> Perintah 1: Menurut teks tentang Gen Z dan regulasi, apa saja tiga fungsi yang dijalankan pemerintah?
> Perintah 2: Tuliskan kelanjutan teks tentang Gen Z dan regulasi, dimulai setelah kalimat terakhirnya.

> Kutipan Halaman:
Nah, tapi mereka juga memiliki kelemahan. Dari berbagai komunikasi yang kita lakukan dengan HRD di perusahaan-perusahaan, kadangkala mereka itu memiliki loyalitas yang cukup rendah.

Loyalitas yang cukup rendah ya?

Artinya, gampang sekali keluar masuk keluar masuk keluar masuk, ya.

Karena mungkin merasa hebat terus gampang?

Iya. Jadi, apakah itu merupakan sebuah katakanlah dulu ketika saya awal-awal bekerja, itu kan ada pertanyaan yang dilakukan oleh orang asing mengatakan 'Gimana untuk coba bekerja di Indonesia?' Kalau di tempat kita itu kan lifetime employment, dulu loh ya.

Artinya, orang masuk di dalam satu lapangan pekerjaan ya di situlah sampai dia kerja sampai pensiun. Nah kalau kalau di tempat lain waktu itu sudah mulai. Tentunya ada penyesuaian regulasi. Kan pemerintah itu sebetulnya menjalankan tiga fungsi.

Fungsi yang pertama regulating, kemudian, implementing, yang ketiga advocating. Nah, fungsi yang tidak pernah akan hilang itu adalah regulasi.

Karena memang yang namanya kita sebagai organisasi publik adalah memiliki kewenangan untuk mengatur, dan mengaturnya di pemerintah, tapi di situ yang namanya implementing kan bisa dilakukan oleh bukan pemerintah, masyarakat.

Kalau swasta boleh advokasi pendampingan bisa dilakukan oleh pemerintah ataupun oleh masyarakat. Dengan kata lain, kita harus menciptakan regulasi yang betul-betul ramah dengan yang namanya kelompok yang tadi Gen Z dan sebagainya itu. Ini kalau kami menyebut berarti adaptif regulation.

> Cuplikan Data:
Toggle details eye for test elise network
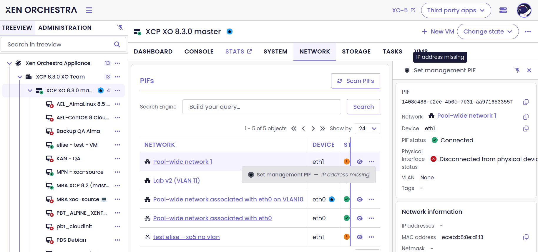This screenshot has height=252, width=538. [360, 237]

* * *

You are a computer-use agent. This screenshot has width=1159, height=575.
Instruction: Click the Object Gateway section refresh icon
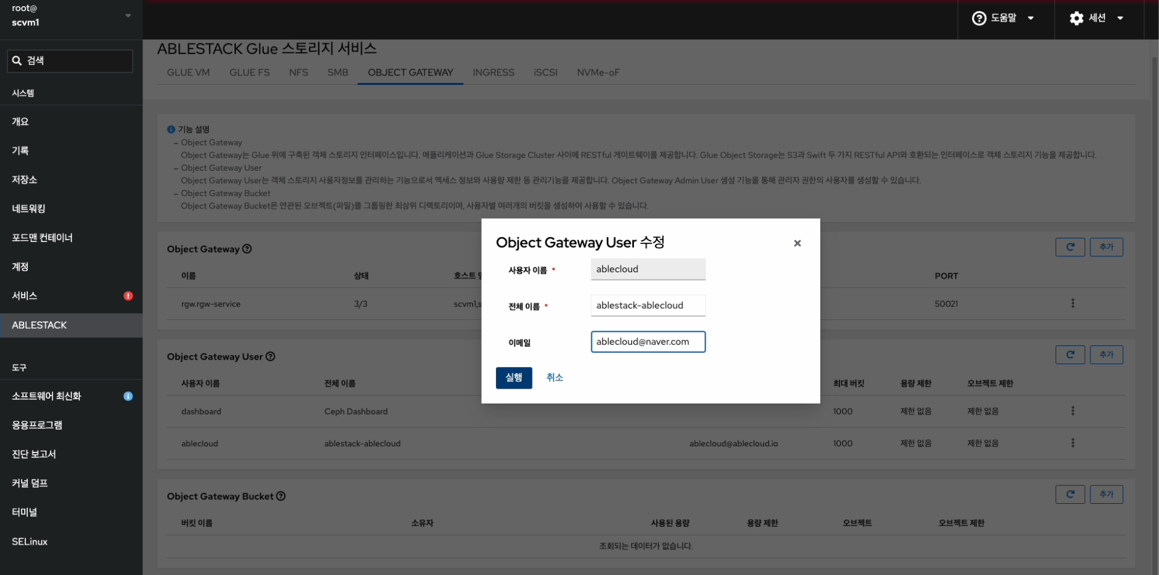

> Keluaran yang Diharapkan 1: Regulating, implementing, dan advocating.

> Keluaran yang Diharapkan 2:
Adaptif regulation? Menarik ini.

Regulasi yang adaptif, artinya bukan yang memang istilahnya template dari generasi ke generasi berikutnya. Jadi kalau seperti itu, ya menurut saya, kita akan mengalami problematika regulasi yang kita keluarkan itu ternyata tidak nyambung untuk menjawab pertanyaan atau tantangan kekinian itu kalau kita tidak adaptif itu.

Tentang regulasi adaptif. Untuk penyiapan Gen Z, seperti apa dan apa saja kira-kira program yang akan mungkin sudah dilaksanakan? Dan ada hal lain apa yang untuk memastikan itu bisa terlaksana?

Kita bicara data dulu. Terkait dengan angkatan kerja kelompok umur yang kita kategorikan Gen Z dan Gen Y ini jumlahnya di atas 52 persen. Gen Y sangat besar, kalau kita tidak tepat untuk melakukan pengelolaan kepada kelompok angkatan kerja itu, kami khawatir banyak potensi yang terbuang.

Makanya, kami menempatkan yang namanya Gen Y dan Gen Z ini dalam sebuah tempat yang sangat istilahnya penting untuk kita mendesain kira-kira program apa yang tepat untuk mereka.

Nah salah satu yang kita dorong ada dua. Satu, bagaimana kita menyediakan ruang bagi mereka untuk tadi berdiskusi ngobrol. Kemudian, brainstorming idea. Nah, kami menyebutkan agar ada nilainya di Gen Z ini, ada namanya Talent Corner.

Jadi, ada pojok-pojok talenta ya corner, pojok-pojok talenta dan itu ada hampir di setiap balai-balai latihan, balai latihan kerja atau namanya sekarang itu adalah balai pelatihan vokasi dan produktivitas.

Sekjen Kemnaker Anwar Sanusi. [Suara.com/Ramadhani Arie Nugroho]
Sekjen Kemnaker Anwar Sanusi. [Suara.com/Ramadhani Arie Nugroho]

Balai pelatihan vokasi produktivitas terus Talent Corner?

Balai pelatihan vokasi dan produktivitas ini kan dia punya workshop banyak tapi yang tidak penting instruksinya karena kita ingin memberikan ruang tempat kepada mereka, sisakan satu tempat untuk menjadikan anak-anak muda itu nyaman untuk di situ, namanya Talent Corner. Contohnya yang sudah ada, misalnya ada di Bekasi, ada di Bandung, ada di Semarang, ada di Solo, banyak sekali.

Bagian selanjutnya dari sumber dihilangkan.